** Text under study **
Setting Aside a Default Judgement

default judgement

What is a default judgement?

Default judgement occurs when the Court makes a judgement against the defendant without having a hearing in Court because the defendant did not file a defence to the statement of claim.

On what basis can a default judgement be set aside?

Rule 36.16(2) of the Uniform Civil Procedure Rules 2005 (NSW) provides that a Court may set aside or vary a judgment or order after it has been entered if it is a default judgment.

In Adams v Kennick Trading (International) Ltd (1986) 4 NSWLR 503, Hope JA stated that in order for a default judgment to be set aside the Court must be satisfied, by looking at the whole of the relevant circumstances, whether or not sufficient cause has been shown. The most important matters the Court will consider is whether the defendant can successfully defend the original claim and whether there is a reasonable explanation for the defendant’s default.

A reasonable explanation for not lodging a defence may be that the defendant was in the hospital at the time and unable to attend to the requirements of a defence. With regard to defending the original claim, the defendant must provide evidence that indicates that there are prospects of success.

** Information shown **
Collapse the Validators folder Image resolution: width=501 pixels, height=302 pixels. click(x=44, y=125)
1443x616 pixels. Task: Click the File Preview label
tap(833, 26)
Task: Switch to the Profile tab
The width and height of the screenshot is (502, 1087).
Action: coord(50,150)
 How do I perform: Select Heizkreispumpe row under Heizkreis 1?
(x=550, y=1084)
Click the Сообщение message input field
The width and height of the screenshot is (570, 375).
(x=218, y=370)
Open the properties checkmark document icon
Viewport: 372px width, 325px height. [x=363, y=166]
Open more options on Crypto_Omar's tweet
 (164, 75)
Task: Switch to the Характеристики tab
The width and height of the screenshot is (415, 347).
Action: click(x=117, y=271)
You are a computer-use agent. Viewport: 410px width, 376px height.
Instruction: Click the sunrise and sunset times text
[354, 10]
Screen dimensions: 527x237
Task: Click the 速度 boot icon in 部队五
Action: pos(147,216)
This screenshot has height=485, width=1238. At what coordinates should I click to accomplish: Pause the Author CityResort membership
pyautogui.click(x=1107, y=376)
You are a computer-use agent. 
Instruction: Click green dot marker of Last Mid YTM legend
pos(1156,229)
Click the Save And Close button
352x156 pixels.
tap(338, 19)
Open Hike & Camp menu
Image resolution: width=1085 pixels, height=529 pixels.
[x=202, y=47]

** Questions **
a – Answer these questions using the text on setting aside a default judgement, one answer per line:
(i) What did the defendant fail to do that leads the Court to make a default judgement without a hearing?
(ii) Which rule lets a Court set aside or vary a default judgment after it has been entered?
(iii) What example does the text give of a reasonable explanation for not lodging a defence?
b – Decide whether each statement agrees with the text on setting aside a default judgement, answering yes or no and quoting the words of the text that settle it:
(i) A default judgement is made after a hearing in Court.
(ii) Hope JA's statement about setting aside a default judgment was made in Adams v Kennick Trading (International) Ltd.
(iii) To defend the original claim, the defendant must give evidence showing there are prospects of success.
c – Extend the text on setting aside a default judgement with the passage that would come after its last sentence.

** Results for the exercise **
a –
(i) The defendant did not file a defence to the statement of claim.
(ii) Rule 36.16(2) of the Uniform Civil Procedure Rules 2005 (NSW).
(iii) The defendant was in the hospital at the time and unable to attend to the requirements of a defence.

b –
(i) No: "the Court makes a judgement against the defendant without having a hearing in Court"
(ii) Yes: "In Adams v Kennick Trading (International) Ltd (1986) 4 NSWLR 503, Hope JA stated"
(iii) Yes: "the defendant must provide evidence that indicates that there are prospects of success"

c –
The Court’s jurisdiction to set aside judgments also extends to circumstances where there has not been proper service or notice to a party: Taylor v Taylor (1979) 143 CLR 1. For example, through no fault of the defendant, the service of a statement of claim might be made to an incorrect address or person.

In Cameron Bankrupt v Cole Petitioning Creditor (1944) 68 CLR 571 Rich J noted that it is ‘a fundamental principle of natural justice, applicable to all courts whether superior or inferior, that a person against whom a claim or charge is made must be given a reasonable opportunity of appearing and presenting his case.’

When should an application be made to set aside or vary a default judgment?

An application to have a judgment set aside under this rule should be filed within 12 months after the date on which the judgement was given. However, an application may also be accepted after the 12 months have expired if the defendant did not acquire knowledge of the judgement and if the Court considers it reasonable in the circumstances.